Earlier in the day, Erdoğan blasted the LGBT movement as incompatible with Turkey’s values and compared student protesters to “terrorists,” as the month of youth-driven rallies shook his rule.

More than 300 students and their supporters were detained in İstanbul and the capital Ankara in increasingly violent and politically charged altercations with the police this week.

The protests first erupted after Erdoğan named party loyalist Melih Bulu as the head of İstanbul’s elite Boğaziçi University at the start of the year.

The appointment created a stir because students saw it as part of Erdoğan’s broader effort to centralise control over most facets of Turks’ daily lives.
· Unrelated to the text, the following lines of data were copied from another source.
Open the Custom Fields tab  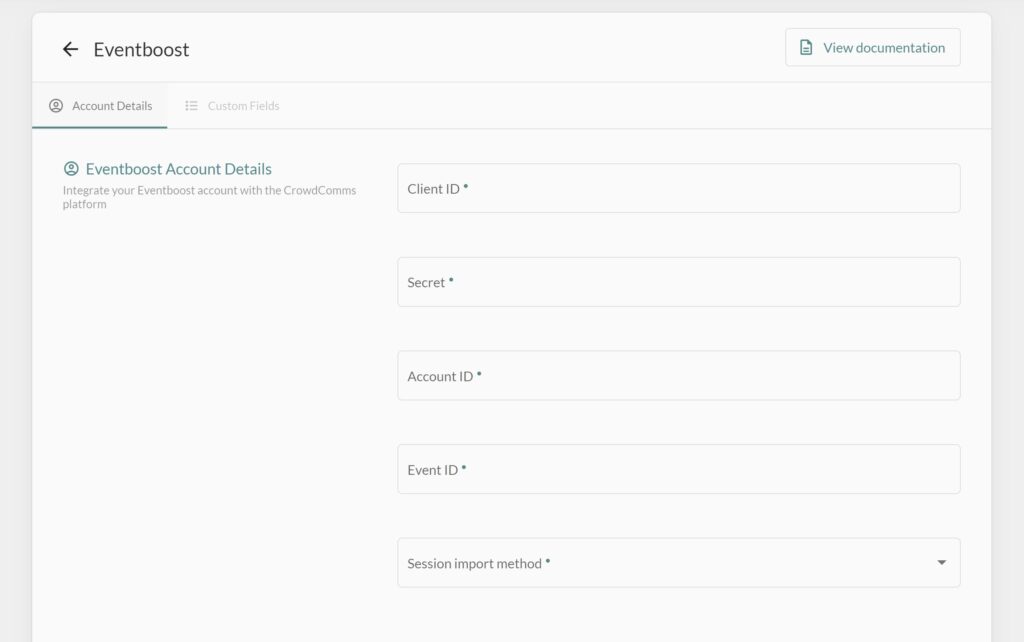click(233, 106)
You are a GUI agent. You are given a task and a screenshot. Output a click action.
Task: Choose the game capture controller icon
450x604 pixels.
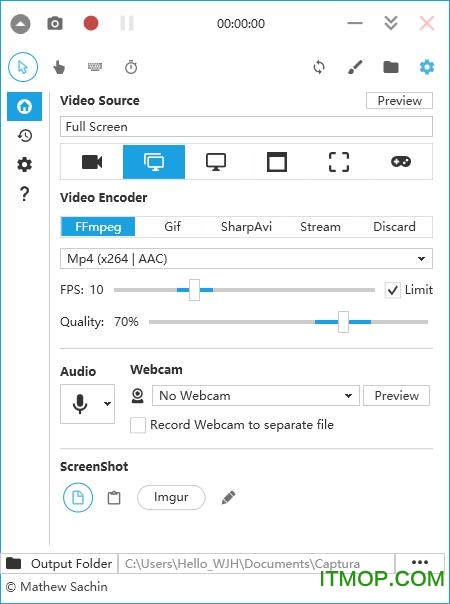[401, 162]
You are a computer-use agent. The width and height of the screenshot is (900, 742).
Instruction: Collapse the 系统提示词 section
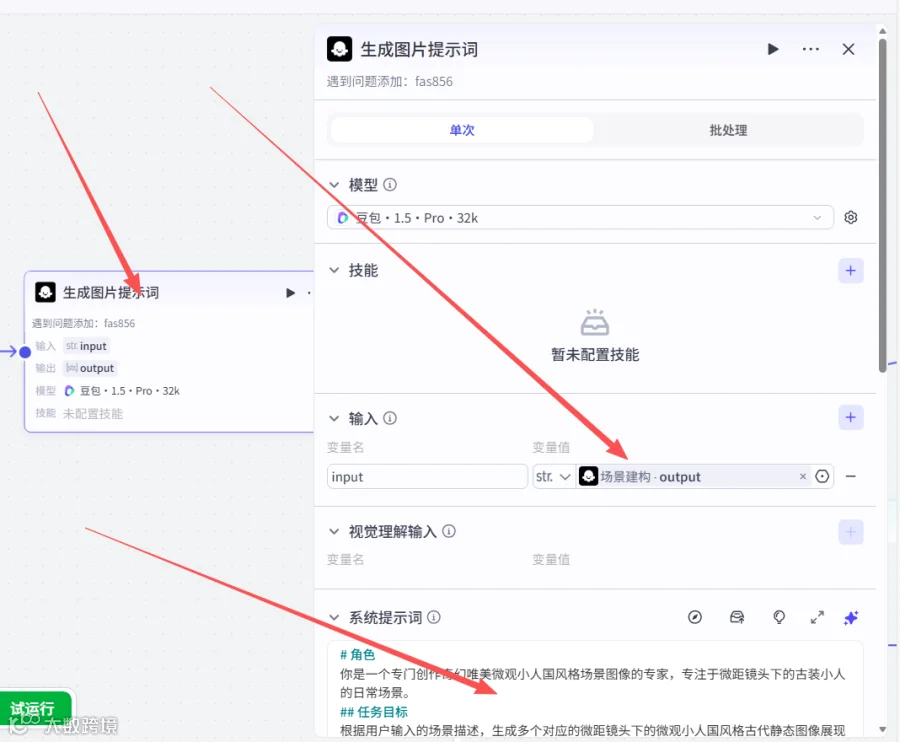(334, 617)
Erdoğan lashed out on Wednesday in one of his most heated attacks to date against a movement that threatens to grow into a serious challenge to his 18 years in power.

“Are you students or terrorists who dare to raid the office of the rector?” Erdoğan demanded in a televised video linkup with his party faithful.

“This country will not be a place where terrorists prevail. We will never allow this.”

The student demonstrations have echoes of 2013 protests that sprang up against plans to demolish an Istanbul park before spreading nationally and posing the first big political dilemma for Erdoğan.

The dispute over the rector intensified after protesters hung a poster near his office depicting Islam’s holiest site covered in LGBT imagery last week.

Erdoğan on Monday distanced his party’s supporters from what he dubbed the protest movement’s “LGBT youth.”

He redoubled those attacks on Wednesday.

“The LGBT, there is no such thing,” he said dismissively. “This country is … moral, and it will walk to the future with these values.”

The comments appeared to undermine Erdoğan’s efforts to build rapport with the new and potentially hostile US administration of President Joe Biden.

Erdoğan has still not spoken by phone with Biden, despite reportedly reaching out to the White House, in what analysts interpret as a chill in the two leaders’ early relations.